> Exercise details: Which lines in the records below contain the word "gauge"? Pull out each of them and copy it.

> Stored data:
>> BEGIN

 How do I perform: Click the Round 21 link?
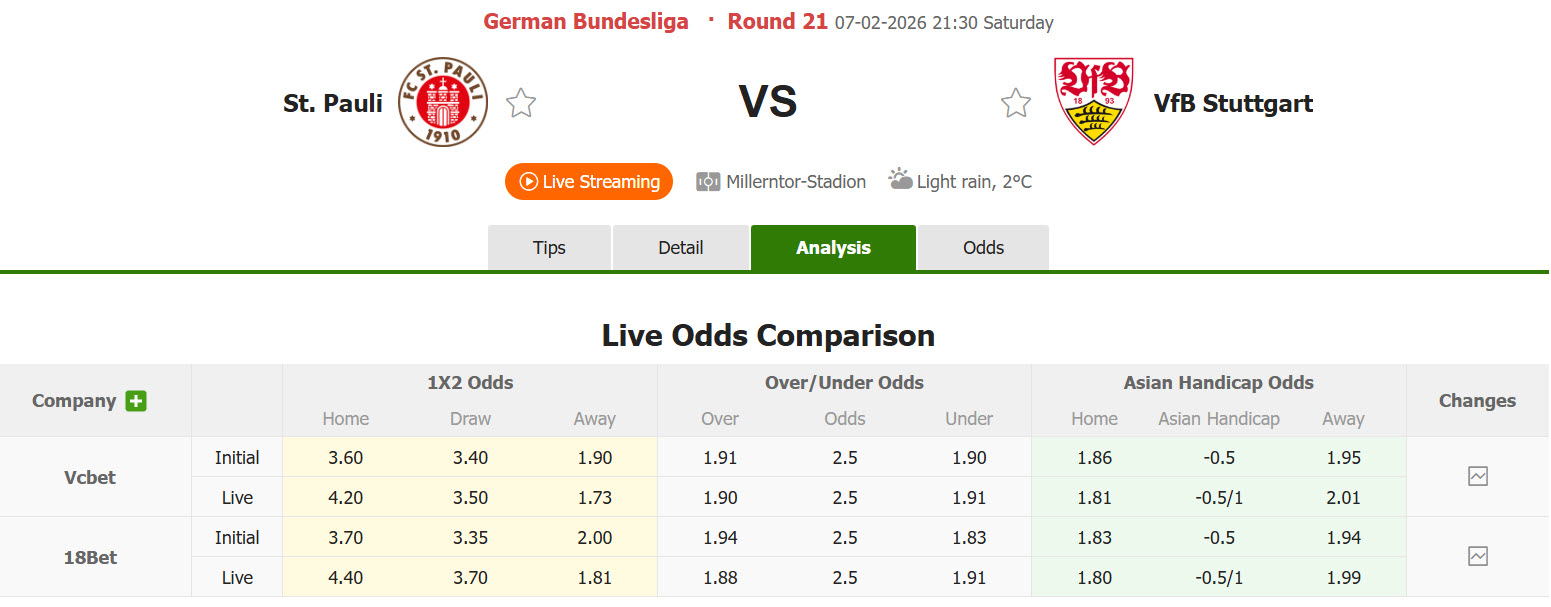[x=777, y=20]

>> END
>> BEGIN

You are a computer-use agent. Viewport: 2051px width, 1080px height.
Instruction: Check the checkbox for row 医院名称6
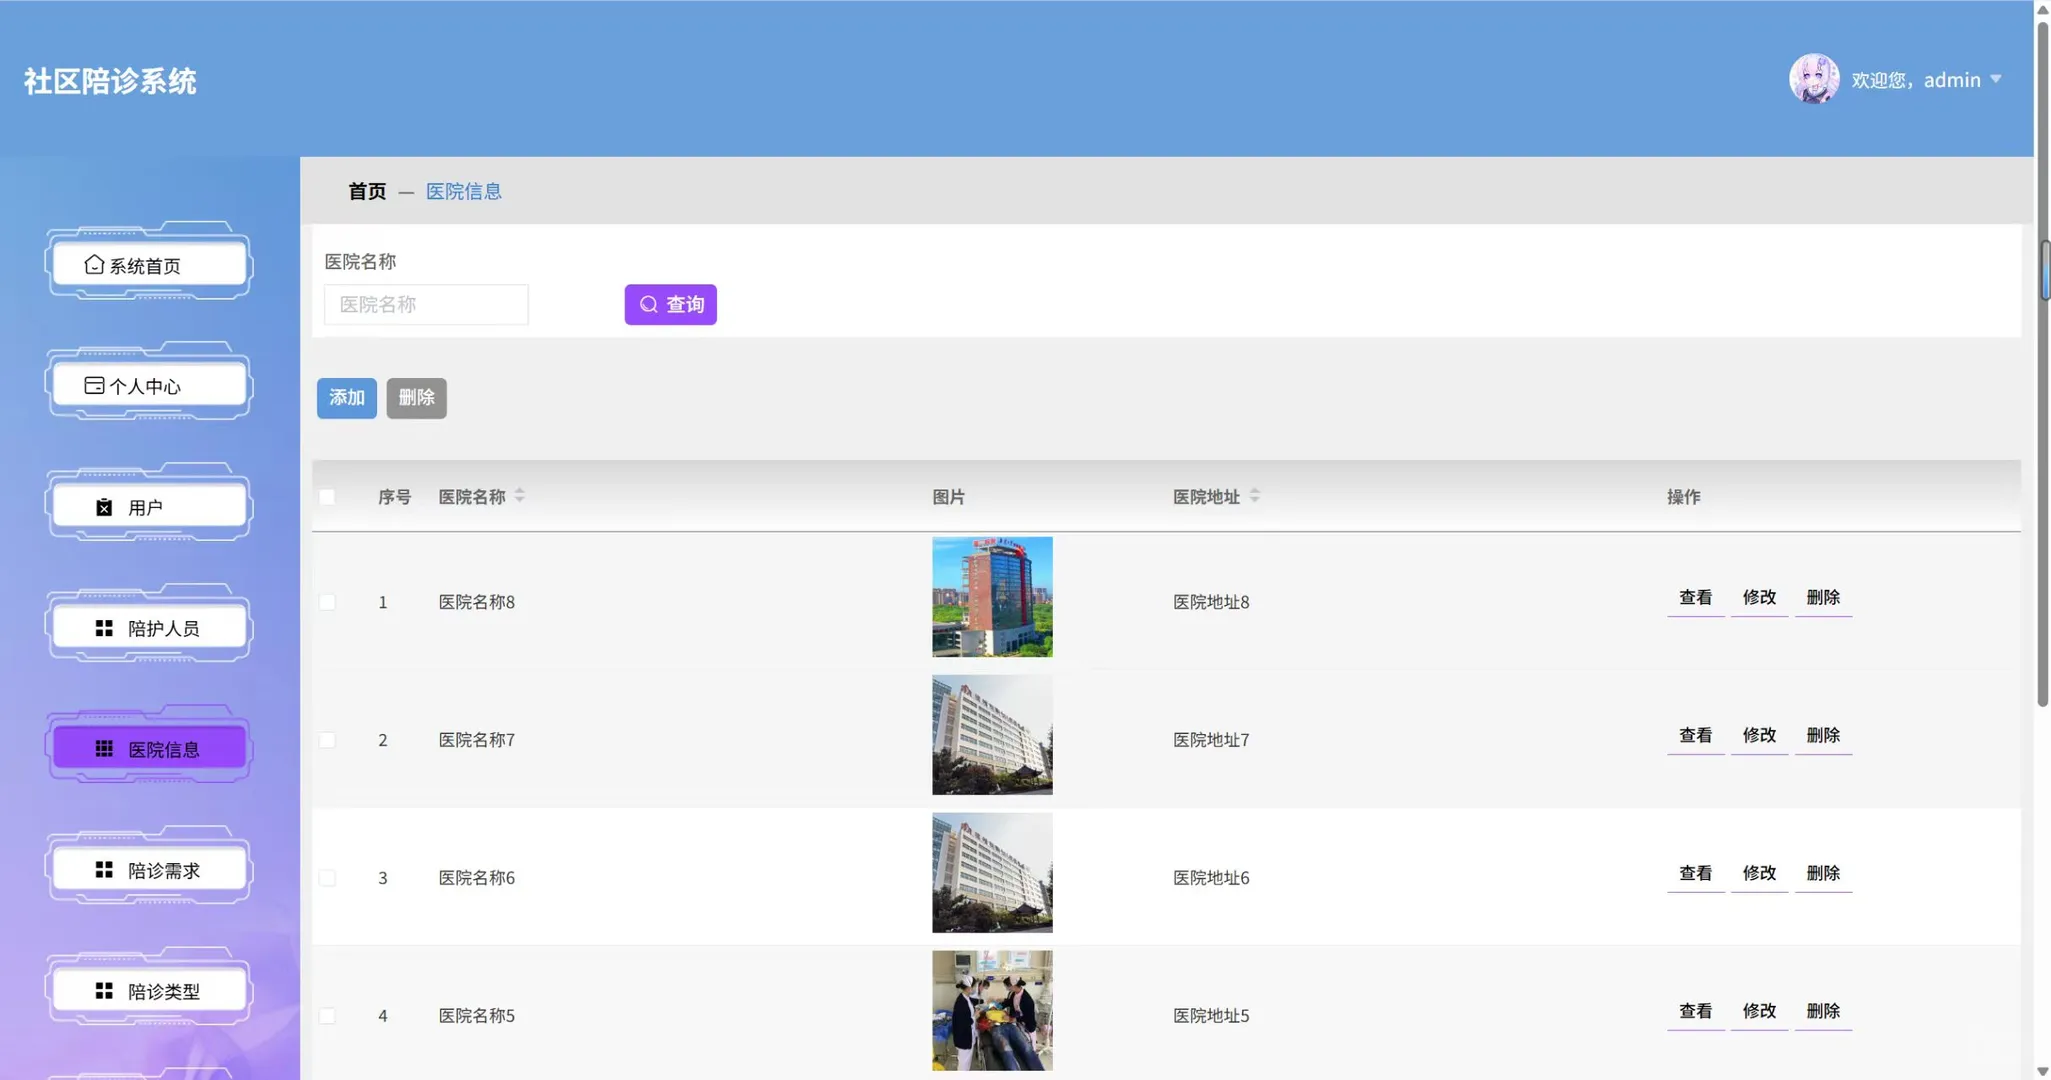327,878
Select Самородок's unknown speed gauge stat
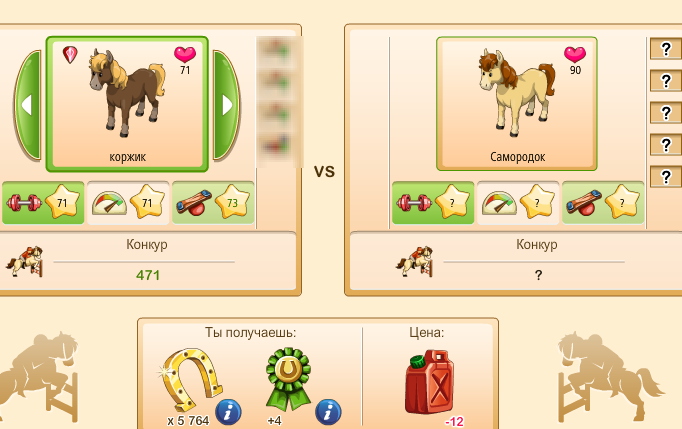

>> END

> Task result:
Select Самородок's unknown speed gauge stat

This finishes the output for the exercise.